Carer’s versus caree’s need

At what point, if any, do a carer’s needs supersede those of the person they care for in terms of whether the caree should have in-home support or go into a care home? I have had enough: feel totally trapped and cannot free myself of my husband’s needs who has dementia. I appreciate that the least restrictive option might be the in-home care, but that still effectively deprives me of my liberty whilst ensuring his. He can’t do even simple things for himself and clings like a limpet. I really can’t stand any more. I’m in the ninth year of caring for him since diagnosis. Any ideas?

Hi Liz, welcome to the forum. You CANNOT be forced to care for him.

Your first step is probably to ask Social Services for a Carers Assessment. Make sure it’s done away from home if at all possible, so you can be open and honest about how you feel.
He should also have a Needs Assessment.

How to go about residential care depends largely on finances. Do you have between you more than £46,000 in savings? (Yes/No)

Is he currently receiving Attendance Allowance or PIP, depending on his age?
Did you know that he was exempt from Council Tax from the day of diagnosis, and it CAN be backdated?

Are you aware of NHS Continuing Healthcare. If he qualifies, it would be free care in a nursing home, but it’s a postcode lottery.

Liz

If someone’s quality of life (yours) has deteriorated to the point where you cant stand it anymore, that is the time to look at other options .

Nine years is a long time to be caring.

Your needs are important too.

We all only have one life.

I often wish someone would write a book on this subject. Sadly, and unfortunately is to complicated. It’s all about human nature and expectations/perspective of others. it’s seen by many as our duty as a mother, father, husband,wife, sibling/s and friend/s. The truth is we can only go on as far. As our sanity and health dictate. Then there is the old guilt trip. You and your husband are living this situation. Therefore it’s your lives.

Do you really want to have care at home. Or would it be better to make the transition straight to a care facility. What do you think will work better in the long term. As it sounds things will get worse in the long term.

Yes, our sense of duty often clouds ideals of practical action. Since this is a married couple situation we can also consider those marriage vows: “. . . in sickness or in health . . .”

We need to be practical and consider what is in everyone’s best interests. If someone admits their spouse to a care home it is not as though they are abandoning them. It is acting in their best interests.

A care home will provide a much higher standard of professional care than you can, Liz, and you can visit as often as you like.

Therefore there is nothing to feel guilty about; you will supporting your husband in the best way.

If you run yourself ragged till you drop, you will be even less effective in caring for your husband. The noble thing to do is to obtain some assistance. There may be some initial reluctance from your husband to go into care but it is the best option for both of you.

The marriage vows:-
“To love and to cherish, for richer, for poorer, for better or worse, in sickness and in health……”

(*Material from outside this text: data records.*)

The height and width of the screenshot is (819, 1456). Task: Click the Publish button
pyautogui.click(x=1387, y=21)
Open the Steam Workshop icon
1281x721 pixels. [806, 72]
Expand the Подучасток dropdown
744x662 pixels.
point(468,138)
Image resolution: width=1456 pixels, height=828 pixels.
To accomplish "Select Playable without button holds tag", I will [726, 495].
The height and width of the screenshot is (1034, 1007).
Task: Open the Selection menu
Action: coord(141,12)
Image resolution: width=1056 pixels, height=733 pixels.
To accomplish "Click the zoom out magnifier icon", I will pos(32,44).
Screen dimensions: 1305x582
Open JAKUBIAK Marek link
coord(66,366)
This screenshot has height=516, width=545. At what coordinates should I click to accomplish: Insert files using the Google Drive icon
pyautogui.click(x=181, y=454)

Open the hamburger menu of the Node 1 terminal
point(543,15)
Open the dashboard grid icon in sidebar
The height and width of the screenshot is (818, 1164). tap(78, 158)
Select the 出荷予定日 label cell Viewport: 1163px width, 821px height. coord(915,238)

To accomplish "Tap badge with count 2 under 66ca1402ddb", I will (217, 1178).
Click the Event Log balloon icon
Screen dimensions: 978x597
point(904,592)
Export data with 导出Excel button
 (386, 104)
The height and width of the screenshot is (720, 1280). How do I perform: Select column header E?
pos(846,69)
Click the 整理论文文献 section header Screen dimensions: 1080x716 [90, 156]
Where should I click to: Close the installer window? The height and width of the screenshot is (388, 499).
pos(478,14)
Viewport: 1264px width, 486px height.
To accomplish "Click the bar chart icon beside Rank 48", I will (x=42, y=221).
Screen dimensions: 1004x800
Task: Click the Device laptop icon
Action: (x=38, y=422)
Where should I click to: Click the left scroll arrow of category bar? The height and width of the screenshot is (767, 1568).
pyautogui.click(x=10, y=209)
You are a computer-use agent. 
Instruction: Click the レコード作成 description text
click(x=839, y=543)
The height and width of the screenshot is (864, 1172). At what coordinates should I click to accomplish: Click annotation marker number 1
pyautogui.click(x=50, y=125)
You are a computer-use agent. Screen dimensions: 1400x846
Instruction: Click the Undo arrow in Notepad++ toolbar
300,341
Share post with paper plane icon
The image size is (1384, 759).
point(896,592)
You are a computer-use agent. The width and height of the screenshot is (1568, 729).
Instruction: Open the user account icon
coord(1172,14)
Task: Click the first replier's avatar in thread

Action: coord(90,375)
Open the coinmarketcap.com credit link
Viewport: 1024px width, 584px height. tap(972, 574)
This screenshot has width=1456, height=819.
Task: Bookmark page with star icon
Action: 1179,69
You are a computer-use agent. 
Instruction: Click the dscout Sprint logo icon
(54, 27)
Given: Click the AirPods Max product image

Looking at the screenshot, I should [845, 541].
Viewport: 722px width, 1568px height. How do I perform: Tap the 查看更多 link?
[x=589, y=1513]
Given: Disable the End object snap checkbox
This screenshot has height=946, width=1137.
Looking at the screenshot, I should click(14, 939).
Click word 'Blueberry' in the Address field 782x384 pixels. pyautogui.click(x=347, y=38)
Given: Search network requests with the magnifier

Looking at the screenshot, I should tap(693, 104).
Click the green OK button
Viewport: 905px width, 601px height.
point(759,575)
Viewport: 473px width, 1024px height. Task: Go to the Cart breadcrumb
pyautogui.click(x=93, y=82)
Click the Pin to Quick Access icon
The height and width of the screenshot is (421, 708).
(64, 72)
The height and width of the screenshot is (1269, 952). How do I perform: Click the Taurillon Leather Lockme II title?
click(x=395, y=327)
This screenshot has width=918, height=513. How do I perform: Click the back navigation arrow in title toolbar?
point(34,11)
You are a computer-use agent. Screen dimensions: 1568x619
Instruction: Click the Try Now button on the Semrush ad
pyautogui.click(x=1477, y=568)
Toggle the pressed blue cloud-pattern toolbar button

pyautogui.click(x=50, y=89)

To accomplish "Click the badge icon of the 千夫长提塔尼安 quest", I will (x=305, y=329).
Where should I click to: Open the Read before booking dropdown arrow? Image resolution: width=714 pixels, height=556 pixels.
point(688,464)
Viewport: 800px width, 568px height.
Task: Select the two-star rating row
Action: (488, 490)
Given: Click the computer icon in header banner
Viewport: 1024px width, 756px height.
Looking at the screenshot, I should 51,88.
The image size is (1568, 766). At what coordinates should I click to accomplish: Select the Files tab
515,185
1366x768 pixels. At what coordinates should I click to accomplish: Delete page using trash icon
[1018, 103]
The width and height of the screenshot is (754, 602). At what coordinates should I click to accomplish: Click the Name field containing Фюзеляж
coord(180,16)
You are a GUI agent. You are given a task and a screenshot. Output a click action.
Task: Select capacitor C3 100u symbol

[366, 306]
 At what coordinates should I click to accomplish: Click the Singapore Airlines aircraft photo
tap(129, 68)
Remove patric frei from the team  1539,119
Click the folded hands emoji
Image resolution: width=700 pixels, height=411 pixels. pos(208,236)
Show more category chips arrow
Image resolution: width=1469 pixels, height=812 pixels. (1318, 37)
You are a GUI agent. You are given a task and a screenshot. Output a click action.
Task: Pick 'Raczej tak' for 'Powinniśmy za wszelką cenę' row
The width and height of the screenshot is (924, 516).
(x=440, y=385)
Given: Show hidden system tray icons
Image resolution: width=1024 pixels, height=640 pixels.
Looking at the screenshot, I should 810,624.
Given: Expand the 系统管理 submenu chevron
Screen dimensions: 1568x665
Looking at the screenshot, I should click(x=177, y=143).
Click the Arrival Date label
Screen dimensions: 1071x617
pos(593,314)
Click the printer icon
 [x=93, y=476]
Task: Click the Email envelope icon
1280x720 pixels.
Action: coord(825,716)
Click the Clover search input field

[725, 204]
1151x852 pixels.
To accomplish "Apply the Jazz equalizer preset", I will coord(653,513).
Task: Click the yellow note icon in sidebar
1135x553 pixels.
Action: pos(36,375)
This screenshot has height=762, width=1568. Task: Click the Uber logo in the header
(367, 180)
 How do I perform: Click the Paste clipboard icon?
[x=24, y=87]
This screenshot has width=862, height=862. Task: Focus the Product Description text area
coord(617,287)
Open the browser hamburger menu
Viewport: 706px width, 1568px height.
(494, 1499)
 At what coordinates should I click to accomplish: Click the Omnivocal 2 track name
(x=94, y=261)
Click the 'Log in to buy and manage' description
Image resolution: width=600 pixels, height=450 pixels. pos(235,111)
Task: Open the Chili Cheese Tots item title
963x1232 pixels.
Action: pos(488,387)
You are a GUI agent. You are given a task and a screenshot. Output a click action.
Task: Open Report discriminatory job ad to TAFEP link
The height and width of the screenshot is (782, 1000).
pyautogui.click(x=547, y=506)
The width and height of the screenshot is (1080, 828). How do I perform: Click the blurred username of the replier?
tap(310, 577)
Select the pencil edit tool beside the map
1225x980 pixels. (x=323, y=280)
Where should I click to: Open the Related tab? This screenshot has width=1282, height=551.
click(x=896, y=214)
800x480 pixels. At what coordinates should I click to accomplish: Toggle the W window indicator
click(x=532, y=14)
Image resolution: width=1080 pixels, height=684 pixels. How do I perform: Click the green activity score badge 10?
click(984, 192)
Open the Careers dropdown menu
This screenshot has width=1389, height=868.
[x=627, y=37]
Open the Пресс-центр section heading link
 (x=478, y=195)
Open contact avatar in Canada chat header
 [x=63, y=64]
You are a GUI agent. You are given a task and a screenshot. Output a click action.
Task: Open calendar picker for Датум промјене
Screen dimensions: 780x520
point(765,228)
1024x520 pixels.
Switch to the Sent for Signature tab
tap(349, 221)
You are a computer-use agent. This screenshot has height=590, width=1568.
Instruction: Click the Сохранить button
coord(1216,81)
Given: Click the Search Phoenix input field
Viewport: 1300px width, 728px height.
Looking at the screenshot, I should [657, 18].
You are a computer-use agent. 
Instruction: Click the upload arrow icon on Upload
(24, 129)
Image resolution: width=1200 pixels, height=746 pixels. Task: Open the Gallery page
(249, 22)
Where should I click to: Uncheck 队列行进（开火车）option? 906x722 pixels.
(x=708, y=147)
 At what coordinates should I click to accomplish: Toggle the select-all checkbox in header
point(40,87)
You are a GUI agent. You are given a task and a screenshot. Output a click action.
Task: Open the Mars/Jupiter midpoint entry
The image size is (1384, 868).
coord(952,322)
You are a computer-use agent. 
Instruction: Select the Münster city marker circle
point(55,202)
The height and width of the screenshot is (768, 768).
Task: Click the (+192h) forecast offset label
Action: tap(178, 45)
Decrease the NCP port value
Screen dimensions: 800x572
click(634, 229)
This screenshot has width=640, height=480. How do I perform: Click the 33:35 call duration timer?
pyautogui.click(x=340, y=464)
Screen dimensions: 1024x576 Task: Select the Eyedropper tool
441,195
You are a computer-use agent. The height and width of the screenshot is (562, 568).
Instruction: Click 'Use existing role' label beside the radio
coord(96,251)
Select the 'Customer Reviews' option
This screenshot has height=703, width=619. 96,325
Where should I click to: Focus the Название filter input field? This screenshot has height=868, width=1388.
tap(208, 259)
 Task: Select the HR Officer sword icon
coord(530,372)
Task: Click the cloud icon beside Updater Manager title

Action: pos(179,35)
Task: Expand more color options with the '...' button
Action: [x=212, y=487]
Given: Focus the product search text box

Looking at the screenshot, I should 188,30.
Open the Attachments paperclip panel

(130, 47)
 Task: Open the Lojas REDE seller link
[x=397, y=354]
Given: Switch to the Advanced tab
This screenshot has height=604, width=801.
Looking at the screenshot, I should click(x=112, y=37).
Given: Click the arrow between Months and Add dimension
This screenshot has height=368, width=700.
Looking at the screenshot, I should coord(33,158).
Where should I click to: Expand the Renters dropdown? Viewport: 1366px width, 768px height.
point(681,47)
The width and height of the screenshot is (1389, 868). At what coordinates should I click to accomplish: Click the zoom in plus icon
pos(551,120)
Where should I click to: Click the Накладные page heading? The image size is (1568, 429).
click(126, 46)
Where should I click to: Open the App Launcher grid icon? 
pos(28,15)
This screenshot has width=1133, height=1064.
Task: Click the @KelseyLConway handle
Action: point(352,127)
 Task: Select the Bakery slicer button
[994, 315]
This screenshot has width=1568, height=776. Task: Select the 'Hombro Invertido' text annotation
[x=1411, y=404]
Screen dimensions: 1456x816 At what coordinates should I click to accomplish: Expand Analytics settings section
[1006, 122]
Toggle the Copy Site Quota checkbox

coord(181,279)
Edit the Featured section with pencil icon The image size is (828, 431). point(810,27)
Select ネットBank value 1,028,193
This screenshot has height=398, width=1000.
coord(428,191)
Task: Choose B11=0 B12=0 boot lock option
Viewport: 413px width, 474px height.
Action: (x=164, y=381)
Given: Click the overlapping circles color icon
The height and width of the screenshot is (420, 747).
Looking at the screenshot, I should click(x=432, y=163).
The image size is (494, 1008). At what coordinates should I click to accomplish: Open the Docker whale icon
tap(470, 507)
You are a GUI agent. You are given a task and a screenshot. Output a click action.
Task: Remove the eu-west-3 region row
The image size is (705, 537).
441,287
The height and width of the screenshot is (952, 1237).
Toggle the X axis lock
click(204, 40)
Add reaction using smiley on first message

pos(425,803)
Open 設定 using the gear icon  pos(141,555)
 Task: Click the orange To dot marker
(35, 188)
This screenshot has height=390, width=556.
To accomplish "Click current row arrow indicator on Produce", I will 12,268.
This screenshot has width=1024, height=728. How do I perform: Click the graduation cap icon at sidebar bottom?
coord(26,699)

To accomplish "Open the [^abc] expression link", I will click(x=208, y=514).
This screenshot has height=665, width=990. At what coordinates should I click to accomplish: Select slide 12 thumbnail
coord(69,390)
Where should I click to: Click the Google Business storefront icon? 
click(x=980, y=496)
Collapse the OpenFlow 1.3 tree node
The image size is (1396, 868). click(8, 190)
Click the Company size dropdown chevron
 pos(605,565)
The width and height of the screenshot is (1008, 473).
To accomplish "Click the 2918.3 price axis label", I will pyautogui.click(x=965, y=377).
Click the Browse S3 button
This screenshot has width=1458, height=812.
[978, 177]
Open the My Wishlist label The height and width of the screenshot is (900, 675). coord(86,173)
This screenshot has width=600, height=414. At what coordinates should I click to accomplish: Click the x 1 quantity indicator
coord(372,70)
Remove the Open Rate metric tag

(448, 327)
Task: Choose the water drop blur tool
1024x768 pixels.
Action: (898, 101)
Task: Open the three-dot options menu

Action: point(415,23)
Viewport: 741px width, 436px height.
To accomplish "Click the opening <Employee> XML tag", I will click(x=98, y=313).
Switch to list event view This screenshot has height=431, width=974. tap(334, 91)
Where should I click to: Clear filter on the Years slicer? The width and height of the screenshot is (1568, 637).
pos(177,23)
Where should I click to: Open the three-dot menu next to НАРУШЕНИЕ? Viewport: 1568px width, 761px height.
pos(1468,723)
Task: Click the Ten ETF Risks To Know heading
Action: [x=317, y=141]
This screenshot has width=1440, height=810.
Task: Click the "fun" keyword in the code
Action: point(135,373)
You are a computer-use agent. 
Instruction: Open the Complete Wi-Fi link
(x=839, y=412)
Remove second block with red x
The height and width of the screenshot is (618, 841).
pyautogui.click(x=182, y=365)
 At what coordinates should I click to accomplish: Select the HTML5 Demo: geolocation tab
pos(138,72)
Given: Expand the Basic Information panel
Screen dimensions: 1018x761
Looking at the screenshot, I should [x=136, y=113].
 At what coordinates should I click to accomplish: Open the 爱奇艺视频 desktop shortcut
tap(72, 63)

These apply to BOTH of you.

Whether together or apart, you still love each other, however to my way of thinking it is a “two way street”.
If one partner loves the other enough to do their very best for them, the same also applies to the other partner.

However, dementia robs someone of their ability to make rational sensible decisions.
Under those circumstances, surely the one with capacity has to make the best decision on behalf of the other person?
I know that I would have trusted my husband to do this for me, and vice versa. (Sadly, I’m now widowed).

Sometimes, it helps to think back to other family members who were very ill or had dementia.

We both had relatives with dementia who ended up in residential care, my mum in law was the best in the world, kindness itself, never a cross word between us.
Her dementia became so severe that despite father in law’s best efforts, in the end there was simply no alternative to residential care. It didn’t mean that he didn’t love her any more, it meant that she needed a TEAM of carers to give her the help she NEEDED.

You didn’t ask for your husband to get dementia, so you have NOTHING to feel guilty about.

What would you have wanted him to do, if the roles were reversed?